I have always shot fairly quickly and it is not necessarily a bad thing. It can be important on gusty days to be able to get shots off in a hurry in a calm period. Sometimes in a match when I had a bad day and was out of the running, I would intentionally shoot the last 5 shots as fast as I could. I did it in fun mostly but it was also helpful in getting onto the target faster between shots. Your ability to get zeroed in on a target quickly can improve with training. I am not talking about rushing the trigger finger, just the part of getting to the point where you can settle on the target. When you have been shooting in an established stance and hold, it is easier to get into position each time after picking up the rifle and, after taking a shot and closing the bolt with the next round in the chamber. Practice speeding up the time it takes to get set. Even if you wish to take your time throughout the 2-1/2 minutes of firing time allowed, if you practice the skill of quickly finding the target, it will help you in the future at some point. There have been several times in my past when I have shot at or near the pace in the video to take advantage of a calm point in the wind. It is inevitable that something is going to happen during a match when you will need extra time or want to shoot faster. It might be relative to equipment, weather or just wanting to discuss what the heck just happened with your spotter. It will happen. Why press your luck into having seconds to get your last shot off? Why not have the skill it takes to get that last shot off in seconds if seconds are all you have left?

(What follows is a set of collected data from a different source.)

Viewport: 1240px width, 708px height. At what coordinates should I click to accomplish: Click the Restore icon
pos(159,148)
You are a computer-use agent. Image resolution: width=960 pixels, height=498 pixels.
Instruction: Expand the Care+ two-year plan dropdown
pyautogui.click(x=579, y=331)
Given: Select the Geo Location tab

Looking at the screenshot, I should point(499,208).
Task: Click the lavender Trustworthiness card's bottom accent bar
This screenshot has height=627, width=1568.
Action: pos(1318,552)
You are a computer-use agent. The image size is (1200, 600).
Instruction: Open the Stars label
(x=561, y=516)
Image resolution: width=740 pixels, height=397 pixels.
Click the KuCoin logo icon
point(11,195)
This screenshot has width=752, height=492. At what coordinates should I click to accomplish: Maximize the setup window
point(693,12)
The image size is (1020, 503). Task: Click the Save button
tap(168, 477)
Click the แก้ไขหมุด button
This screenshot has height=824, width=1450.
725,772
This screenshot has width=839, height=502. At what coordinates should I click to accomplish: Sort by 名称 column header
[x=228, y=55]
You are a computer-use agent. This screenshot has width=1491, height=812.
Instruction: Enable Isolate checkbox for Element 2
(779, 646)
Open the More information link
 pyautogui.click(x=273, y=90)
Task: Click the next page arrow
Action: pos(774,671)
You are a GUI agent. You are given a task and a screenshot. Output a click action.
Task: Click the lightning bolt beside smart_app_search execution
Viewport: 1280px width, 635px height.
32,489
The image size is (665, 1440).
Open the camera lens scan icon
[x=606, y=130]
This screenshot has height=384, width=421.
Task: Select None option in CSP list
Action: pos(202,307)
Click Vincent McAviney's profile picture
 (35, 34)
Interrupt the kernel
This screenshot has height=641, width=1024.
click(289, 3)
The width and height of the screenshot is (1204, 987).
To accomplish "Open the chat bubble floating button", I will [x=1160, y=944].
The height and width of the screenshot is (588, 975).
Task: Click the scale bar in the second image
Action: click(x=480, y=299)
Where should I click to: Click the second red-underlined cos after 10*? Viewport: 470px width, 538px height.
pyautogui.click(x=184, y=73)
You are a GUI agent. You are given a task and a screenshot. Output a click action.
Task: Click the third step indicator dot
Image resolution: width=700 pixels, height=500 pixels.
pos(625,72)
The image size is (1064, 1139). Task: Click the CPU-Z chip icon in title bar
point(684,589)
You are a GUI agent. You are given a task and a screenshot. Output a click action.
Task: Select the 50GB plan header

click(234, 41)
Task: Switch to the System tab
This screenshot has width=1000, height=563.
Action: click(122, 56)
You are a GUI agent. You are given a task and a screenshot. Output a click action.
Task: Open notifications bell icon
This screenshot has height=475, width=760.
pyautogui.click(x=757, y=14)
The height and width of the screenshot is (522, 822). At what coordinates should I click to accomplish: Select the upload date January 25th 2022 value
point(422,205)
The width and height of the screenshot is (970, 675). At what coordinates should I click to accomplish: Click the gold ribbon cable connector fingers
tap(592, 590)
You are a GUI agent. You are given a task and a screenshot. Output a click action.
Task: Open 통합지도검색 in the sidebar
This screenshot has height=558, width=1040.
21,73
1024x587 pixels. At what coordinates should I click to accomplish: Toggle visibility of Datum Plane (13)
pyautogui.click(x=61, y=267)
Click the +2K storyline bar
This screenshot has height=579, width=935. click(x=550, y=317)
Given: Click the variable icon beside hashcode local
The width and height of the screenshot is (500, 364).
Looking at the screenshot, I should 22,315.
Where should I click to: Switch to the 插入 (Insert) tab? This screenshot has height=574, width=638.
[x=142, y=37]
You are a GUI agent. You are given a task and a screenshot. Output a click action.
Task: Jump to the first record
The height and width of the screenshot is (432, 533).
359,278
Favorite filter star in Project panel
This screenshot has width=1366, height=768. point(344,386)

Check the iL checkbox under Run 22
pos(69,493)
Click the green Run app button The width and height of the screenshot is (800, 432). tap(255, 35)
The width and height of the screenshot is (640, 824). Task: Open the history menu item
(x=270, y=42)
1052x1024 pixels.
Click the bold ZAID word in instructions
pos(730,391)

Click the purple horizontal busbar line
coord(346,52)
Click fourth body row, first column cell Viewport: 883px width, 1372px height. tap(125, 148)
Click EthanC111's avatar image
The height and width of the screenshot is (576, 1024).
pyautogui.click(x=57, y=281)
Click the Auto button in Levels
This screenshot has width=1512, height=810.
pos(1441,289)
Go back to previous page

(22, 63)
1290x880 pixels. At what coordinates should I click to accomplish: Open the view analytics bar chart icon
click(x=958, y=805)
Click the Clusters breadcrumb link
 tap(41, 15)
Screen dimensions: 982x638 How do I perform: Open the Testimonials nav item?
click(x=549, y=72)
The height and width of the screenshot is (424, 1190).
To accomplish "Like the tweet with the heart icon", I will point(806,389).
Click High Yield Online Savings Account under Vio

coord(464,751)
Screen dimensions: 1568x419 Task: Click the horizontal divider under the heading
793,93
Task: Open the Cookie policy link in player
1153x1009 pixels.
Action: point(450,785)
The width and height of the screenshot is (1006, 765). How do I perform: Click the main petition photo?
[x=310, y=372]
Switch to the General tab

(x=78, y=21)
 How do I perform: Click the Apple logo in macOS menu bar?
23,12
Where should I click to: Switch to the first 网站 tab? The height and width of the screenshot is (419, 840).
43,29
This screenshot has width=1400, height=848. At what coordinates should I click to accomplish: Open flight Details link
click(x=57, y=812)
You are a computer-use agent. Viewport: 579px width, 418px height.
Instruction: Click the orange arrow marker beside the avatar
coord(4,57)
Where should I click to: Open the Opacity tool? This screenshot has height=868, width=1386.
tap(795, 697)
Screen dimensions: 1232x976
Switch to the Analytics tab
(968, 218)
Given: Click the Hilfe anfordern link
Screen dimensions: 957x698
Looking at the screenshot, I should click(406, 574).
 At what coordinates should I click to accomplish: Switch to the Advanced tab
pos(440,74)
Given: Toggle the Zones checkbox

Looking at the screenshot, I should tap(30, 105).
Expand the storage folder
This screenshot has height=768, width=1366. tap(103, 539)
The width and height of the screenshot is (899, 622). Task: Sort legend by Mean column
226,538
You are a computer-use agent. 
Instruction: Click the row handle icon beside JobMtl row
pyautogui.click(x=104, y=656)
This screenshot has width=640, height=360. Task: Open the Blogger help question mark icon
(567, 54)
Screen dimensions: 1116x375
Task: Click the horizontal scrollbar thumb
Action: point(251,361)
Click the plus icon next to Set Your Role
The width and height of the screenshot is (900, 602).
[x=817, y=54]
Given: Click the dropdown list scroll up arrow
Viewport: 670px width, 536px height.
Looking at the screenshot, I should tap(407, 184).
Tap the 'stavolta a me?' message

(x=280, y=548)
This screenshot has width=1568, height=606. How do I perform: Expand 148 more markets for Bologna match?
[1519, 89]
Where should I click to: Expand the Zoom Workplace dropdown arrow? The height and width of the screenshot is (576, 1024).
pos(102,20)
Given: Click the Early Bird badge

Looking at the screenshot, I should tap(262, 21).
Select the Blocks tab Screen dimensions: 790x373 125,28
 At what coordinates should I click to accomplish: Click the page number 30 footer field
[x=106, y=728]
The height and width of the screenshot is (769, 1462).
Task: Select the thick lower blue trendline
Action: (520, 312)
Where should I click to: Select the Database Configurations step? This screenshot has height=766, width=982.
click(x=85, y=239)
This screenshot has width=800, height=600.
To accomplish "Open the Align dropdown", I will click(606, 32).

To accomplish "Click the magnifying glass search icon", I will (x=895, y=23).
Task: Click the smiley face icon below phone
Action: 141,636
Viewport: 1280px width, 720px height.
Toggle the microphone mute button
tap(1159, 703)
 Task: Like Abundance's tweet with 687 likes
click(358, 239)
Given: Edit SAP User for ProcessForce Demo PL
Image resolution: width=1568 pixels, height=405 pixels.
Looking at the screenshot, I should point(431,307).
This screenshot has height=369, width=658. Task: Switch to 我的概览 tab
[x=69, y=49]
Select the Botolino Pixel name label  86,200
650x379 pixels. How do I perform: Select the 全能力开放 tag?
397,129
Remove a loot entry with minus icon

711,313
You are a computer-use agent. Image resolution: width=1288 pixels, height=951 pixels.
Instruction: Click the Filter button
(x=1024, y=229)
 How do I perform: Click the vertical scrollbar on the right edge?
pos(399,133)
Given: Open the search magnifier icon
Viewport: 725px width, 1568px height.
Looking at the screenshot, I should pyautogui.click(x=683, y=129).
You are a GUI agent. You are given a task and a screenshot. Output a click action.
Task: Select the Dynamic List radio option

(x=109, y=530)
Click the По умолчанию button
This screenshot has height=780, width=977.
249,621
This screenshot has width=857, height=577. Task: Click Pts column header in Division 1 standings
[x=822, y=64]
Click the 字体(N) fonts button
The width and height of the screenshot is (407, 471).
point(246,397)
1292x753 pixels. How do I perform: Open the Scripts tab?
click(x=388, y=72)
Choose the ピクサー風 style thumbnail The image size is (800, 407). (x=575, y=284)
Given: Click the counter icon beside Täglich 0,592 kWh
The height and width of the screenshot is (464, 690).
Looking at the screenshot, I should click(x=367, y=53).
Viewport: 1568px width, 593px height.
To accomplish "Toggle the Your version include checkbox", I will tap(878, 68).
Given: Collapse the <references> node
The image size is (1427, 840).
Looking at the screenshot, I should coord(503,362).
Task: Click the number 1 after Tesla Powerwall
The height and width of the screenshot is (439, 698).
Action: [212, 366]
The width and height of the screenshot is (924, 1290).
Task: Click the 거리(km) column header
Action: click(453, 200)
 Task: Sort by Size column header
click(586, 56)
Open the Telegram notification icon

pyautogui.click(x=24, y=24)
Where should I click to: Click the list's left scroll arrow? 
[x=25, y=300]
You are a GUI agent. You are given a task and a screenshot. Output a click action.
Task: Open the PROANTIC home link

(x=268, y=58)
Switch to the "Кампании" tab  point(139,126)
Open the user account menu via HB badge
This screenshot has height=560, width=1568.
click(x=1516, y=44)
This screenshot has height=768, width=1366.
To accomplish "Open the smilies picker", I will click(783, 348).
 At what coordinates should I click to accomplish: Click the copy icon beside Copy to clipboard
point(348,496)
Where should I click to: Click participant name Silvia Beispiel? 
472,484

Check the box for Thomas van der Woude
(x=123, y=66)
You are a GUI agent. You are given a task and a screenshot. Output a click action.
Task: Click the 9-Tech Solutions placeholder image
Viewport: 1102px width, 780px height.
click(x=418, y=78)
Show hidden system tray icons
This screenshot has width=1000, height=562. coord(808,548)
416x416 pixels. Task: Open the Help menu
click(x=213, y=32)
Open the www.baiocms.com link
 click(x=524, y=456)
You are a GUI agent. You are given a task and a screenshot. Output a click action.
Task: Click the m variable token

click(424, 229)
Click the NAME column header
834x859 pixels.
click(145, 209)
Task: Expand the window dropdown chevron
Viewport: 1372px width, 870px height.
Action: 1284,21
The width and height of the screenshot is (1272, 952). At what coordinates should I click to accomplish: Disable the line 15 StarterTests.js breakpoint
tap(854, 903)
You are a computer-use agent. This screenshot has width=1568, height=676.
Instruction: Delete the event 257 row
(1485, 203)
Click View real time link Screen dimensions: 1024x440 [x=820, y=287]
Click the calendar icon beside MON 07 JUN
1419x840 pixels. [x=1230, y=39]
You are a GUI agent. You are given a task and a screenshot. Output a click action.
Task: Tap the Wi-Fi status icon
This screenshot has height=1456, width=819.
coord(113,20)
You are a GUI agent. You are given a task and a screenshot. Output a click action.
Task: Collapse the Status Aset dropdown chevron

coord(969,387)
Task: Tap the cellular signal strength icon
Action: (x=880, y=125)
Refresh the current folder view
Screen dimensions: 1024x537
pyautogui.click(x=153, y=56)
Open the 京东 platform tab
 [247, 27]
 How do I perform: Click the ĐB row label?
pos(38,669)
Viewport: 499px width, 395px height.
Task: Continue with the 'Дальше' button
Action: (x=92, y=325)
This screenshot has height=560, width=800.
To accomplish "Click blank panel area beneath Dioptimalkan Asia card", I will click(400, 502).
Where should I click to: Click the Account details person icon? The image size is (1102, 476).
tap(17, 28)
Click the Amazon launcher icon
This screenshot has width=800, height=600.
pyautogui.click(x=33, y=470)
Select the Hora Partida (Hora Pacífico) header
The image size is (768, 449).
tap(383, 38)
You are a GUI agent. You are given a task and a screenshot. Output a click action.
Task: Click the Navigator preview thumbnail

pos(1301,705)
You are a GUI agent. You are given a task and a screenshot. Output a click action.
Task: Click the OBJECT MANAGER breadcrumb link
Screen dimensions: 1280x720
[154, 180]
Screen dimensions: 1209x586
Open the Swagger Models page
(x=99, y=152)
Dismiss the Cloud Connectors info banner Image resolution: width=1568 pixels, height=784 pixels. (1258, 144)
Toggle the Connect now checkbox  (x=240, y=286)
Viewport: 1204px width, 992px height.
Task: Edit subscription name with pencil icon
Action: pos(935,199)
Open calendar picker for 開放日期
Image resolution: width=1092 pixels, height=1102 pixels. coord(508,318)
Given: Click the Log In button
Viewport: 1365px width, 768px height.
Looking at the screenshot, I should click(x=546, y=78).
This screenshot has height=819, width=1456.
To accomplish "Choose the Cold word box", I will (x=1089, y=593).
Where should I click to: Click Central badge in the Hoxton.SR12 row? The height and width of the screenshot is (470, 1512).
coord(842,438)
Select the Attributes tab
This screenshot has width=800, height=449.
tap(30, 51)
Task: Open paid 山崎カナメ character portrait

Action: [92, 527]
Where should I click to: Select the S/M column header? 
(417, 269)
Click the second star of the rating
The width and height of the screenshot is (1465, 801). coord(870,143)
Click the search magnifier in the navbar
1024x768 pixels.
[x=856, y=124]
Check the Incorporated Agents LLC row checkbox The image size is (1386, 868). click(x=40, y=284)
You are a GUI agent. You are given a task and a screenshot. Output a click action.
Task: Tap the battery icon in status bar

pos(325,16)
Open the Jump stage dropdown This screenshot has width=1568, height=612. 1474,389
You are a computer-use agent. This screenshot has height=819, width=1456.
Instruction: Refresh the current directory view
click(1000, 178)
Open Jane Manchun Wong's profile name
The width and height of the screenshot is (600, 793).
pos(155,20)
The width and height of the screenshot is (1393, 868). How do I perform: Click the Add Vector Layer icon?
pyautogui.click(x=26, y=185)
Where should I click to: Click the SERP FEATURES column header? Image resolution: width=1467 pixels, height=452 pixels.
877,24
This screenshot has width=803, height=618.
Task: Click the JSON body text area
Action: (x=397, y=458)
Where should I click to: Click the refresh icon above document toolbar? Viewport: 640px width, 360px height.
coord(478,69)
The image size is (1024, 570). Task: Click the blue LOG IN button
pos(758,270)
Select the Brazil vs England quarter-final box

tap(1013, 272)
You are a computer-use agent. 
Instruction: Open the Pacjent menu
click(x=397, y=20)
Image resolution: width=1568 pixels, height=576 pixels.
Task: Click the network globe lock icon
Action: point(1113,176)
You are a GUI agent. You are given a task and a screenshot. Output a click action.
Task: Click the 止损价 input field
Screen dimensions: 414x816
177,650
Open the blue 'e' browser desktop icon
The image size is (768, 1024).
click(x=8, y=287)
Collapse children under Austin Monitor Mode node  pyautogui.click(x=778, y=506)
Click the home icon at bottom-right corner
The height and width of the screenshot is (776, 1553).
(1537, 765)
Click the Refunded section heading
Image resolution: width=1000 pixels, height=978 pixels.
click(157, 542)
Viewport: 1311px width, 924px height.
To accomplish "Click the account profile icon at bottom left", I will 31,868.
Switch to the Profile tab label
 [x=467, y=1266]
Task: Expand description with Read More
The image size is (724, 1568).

If you watch the video of me shooting the 9 out of 10 steel Pigs rapidly, you can see that it is possible to get on target in no time if you practice. I do not shoot like this while trying to compete unless the conditions demand it. I do manage the rifle in a similar manor in a match. Think about it... if you can get organized in under 5 seconds, think of the luxury of time you have to settle on the target and fire. It is not a requirement that you train to get onto the target and be able to actually hit it in five seconds. The point is to be at least near that point and settle in to take the shot. It goes back to my strong feelings of it being impossible to recover lost time and, this is a timed sport.
Adjust your scope to match the conditions. Many people hold off to one side of the animal to adjust to wind conditions. Personally I disagree with that method. If you are seeking the exact same sight picture every time, on the center of the animal, it becomes more and more familiar to the eye. When you are aiming at specific points and you are on target, it is a highly recognized event in your mind. If you are deciding to alter the position of your aiming point on any given shot, you are moving your mind into unfamiliar territory.
If you can go to the range and practice, make it mean something. It is nice to go out and casually shoot but practice can be made better. Shoot an actual match and keep track of your score. Any time I am at the range for practice I am shooting 40 shot matches. I have my own metal targets and can set up 20 of each animal. This can be done at the swingers if you do not have targets. Practice a 40 round match using paper targets printed out from the "PRACTICE" page on this site. Shooting a match at paper targets can be very enlightening. To increase the difficulty and improve the aim, shoot a 40 round match just at the Turkeys or Rams. If you compete well against yourself as I do, you will find yourself getting the pressure in practice as you would in a match. You are conscious of the 10's in a row as well as the chance to get a better score than you have ever had before.
I have been plagued at times with getting anxious about getting on target and flinching the shot in the wrong direction. It is most common on a breezy day when it is harder to get centered on the target. I have found that I can cut it down or out by a strong focus of the trigger finger. Being completely conscious of the pressure of the index finger against the trigger helps me focus the attention of the action of firing back to where it ought to be.
Not as strong of a point to the more experienced shooter but, sometimes it can be helpful to go back and look at how you have been doing. Figure out what your average score is for each animal and evaluate it. If you are shooting Rams better than Chickens, you are either really good at Rams or having a problem on the Chickens and should practice them more. If you have had a few matches in a row with poor results on a single animal, evaluate what might be wrong. If you do not monitor your progress you may not notice where you can make an improvement.